Liev Schreiber Backs Ukraine documentary, release set ahead of Feb.22 – The Hollywood Reporter

Liev Schreiber is backing the documentary Ukrainians in Exile. Janek Ambros’ doc, executive produced by two-time Oscar winner Janusz Kaminski (Schindler’s List), will go out two days before the second anniversary of Russia’s invasion on Feb. 22.

Spotlight and Everything Is Illuminated star Schreiber is throwing his support behind the short documentary looking at the refugee crisis sparked by Russia’s invasion of Ukraine in 2022.

Schreiber’s charity BlueCheck Ukraine, which the actor set in the wake of the invasion to vet and raise funds for non-governmental organizations on the ground, is joining with Ambros on the release of the doc, which will go out online on Tuesday, Feb. 20. The Nation Magazine is bowing the film multi-platform across its website, YouTube and social media accounts. BlueCheck Ukraine will use the release to call on viewers to donate via www.bluecheck.in. Steven Spielberg’s longtime cinematographer Kaminski (Schindler’s List) is an executive producer on Ukrainians in Exile.

“Now more than ever it is essential that we continue to provide humanitarian aid to the exhausted and embattled Ukrainian people,” said Schreiber. “Unfortunately our deeply polarized congress is still withholding crucial funds that were meant to bolster Ukrainian social services. Without pensions, welfare, medical, food, or infrastructure the civilian population is more vulnerable than ever. Please write to your reps in Congress and remind them of our shared American values.”

Added Ambros: “Ukrainians need our support now more than ever, especially since Western support is unfortunately waning. I hope everyone can share the doc when it’s released and Liev’s charity to help the cause.”

Ambros shot Ukrainians in Exile in March 2022 in the Polish city of Przemysl near the Ukrainian border, a location that became a hub for hundreds of thousands of refugees fleeing the war. Alongside the unfolding refugee crisis, the film follows Anya, a woman residing in Ukraine who narrates her story as she contemplates how people in other countries will treat her fellow Ukrainians who were forced to flee.

The Nation Magazine president Bhaskar Sunkara noted that since Russia’s invasion, “millions have been displaced who deserve our solidarity and care. Ukrainians in Exile champions their cause.”

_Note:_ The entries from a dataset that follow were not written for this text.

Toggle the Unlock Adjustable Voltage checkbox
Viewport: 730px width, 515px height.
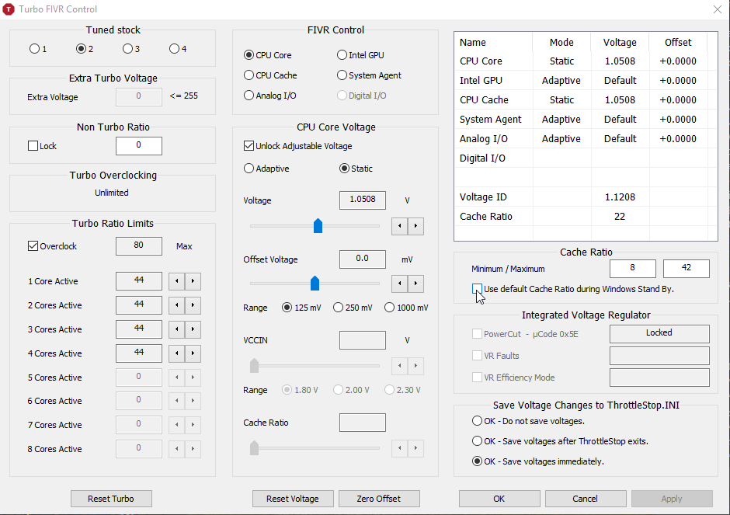coord(249,146)
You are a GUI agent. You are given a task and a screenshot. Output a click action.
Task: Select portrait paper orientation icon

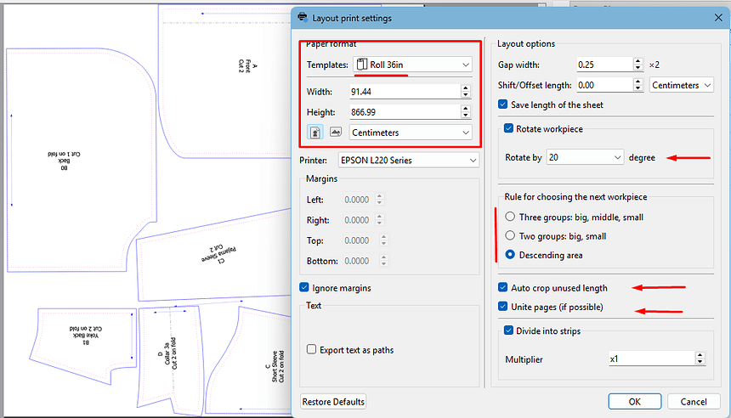coord(315,133)
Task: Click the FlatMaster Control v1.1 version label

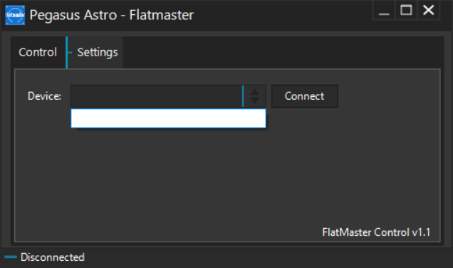Action: click(376, 232)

A crucial $95.3 billion military aid package, of which about $60 million is earmarked for Ukraine, is currently working its way through the U.S. Senate, but its fate remains uncertain. If the funding doesn’t go through, many fear Ukraine’s military will not be able to hold off the Russian advance

“Without the support of [the] United States, and without the support of the European states, Ukraine will have not a chance to defend its own country,” said German Chancellor Olaf Scholz at a joint press conference with U.S. President Joe Biden on Friday, Feb. 9. Biden said a failure to support Ukraine would be “close to criminal neglect. It is outrageous.”

Ambros’ Assembly Line Entertainment most recently produced Alessandra Lacorazza Samudio’s In the Summers, which won the Grand Jury Prize at the Sundance Film Festival last month. His next project as a director is Nixon’s Nixon, an adaption of the late Russell Lee’s play of the same name that satirizes the final meeting between President Richard Nixon and Secretary of State Henry Kissinger before Nixon eventually resigns.